What is the Aorta? What are Aortic Aneurysms?

The aorta is the body’s main artery, the pipeline that carries oxygen-rich blood from the heart. It travels from the heart down to the lower abdomen, where it divides into smaller blood vessels.

Certain conditions can weaken the wall of the aorta. The most common of these are:

  • Hypertension (high blood pressure)
  • Atherosclerosis (hardening of the arteries)
  • Obesity
  • Smoking or using stimulant drugs (cocaine and amphetamines)

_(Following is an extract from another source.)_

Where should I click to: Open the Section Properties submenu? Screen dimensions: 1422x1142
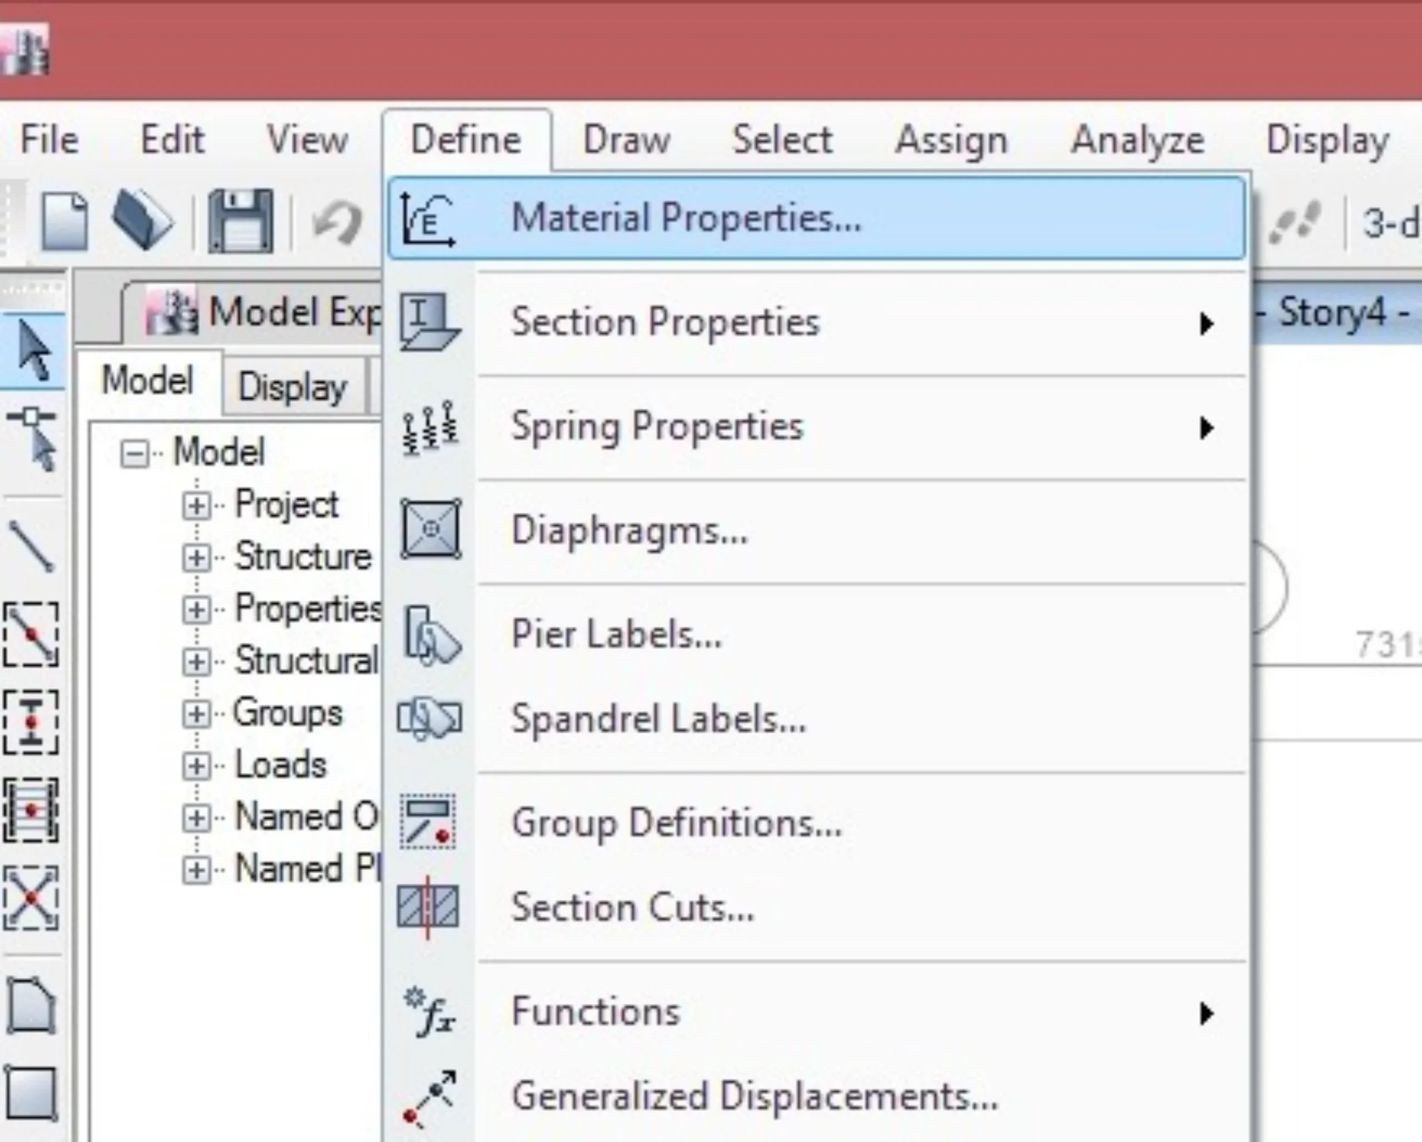click(x=665, y=322)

An aneurysm can form in the weakened aortic wall. This appears as a small bulge in the wall of the aorta, which can slowly expand. Because the bulging area is stretched thinner than the normal aortic wall, it can rupture. This can cause massive internal bleeding and death.

What are the symptoms of an aneurysm?

Most aortic aneurysms do not cause any feelings or symptoms until they begin to expand rapidly or rupture. Therefore, most aneurysms are discovered on exams or tests done for other reasons (like an X-ray, ultrasound or CT scan).

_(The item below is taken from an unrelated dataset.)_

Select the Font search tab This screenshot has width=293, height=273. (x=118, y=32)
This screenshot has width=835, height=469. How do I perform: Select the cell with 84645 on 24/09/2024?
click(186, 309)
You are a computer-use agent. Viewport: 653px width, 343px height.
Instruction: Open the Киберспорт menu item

An expanding aneurysm causes symptoms of abdomen, back, flank or groin pain, which may come and go at first, or become constant. In the case of a typical ruptured aneurysm, there is sudden abdominal, back or groin pain. Weakness, dizziness and loss of consciousness follow as blood pressure drops and a shock state occurs. This is a fatal condition unless immediate surgery is performed.

Rarely, a blood clot (thick lump of blood) can form inside of an aortic aneurysm with no symptoms. A piece of the clot can break off and pass to smaller blood vessels in the intestines or legs. That causes pain and loss of blood flow to that part.

How are aneurysms treated?

Small aneurysms rarely rupture and can be safely treated with medicines to lower blood pressure and reduce stress on the aortic wall. Routine ultrasound or CT scans can determine if the aneurysm is growing. Larger aneurysms will require surgery.

Surgical treatment involves removing the section of aorta with the aneurysm and replacing it with an aortic graft (artificial blood vessel). A newer alternative to surgery, which can be used in certain cases, involves the placement of a stent (tubular wire mesh) inside the aorta to support the wall and reduce stress on the aneurysm.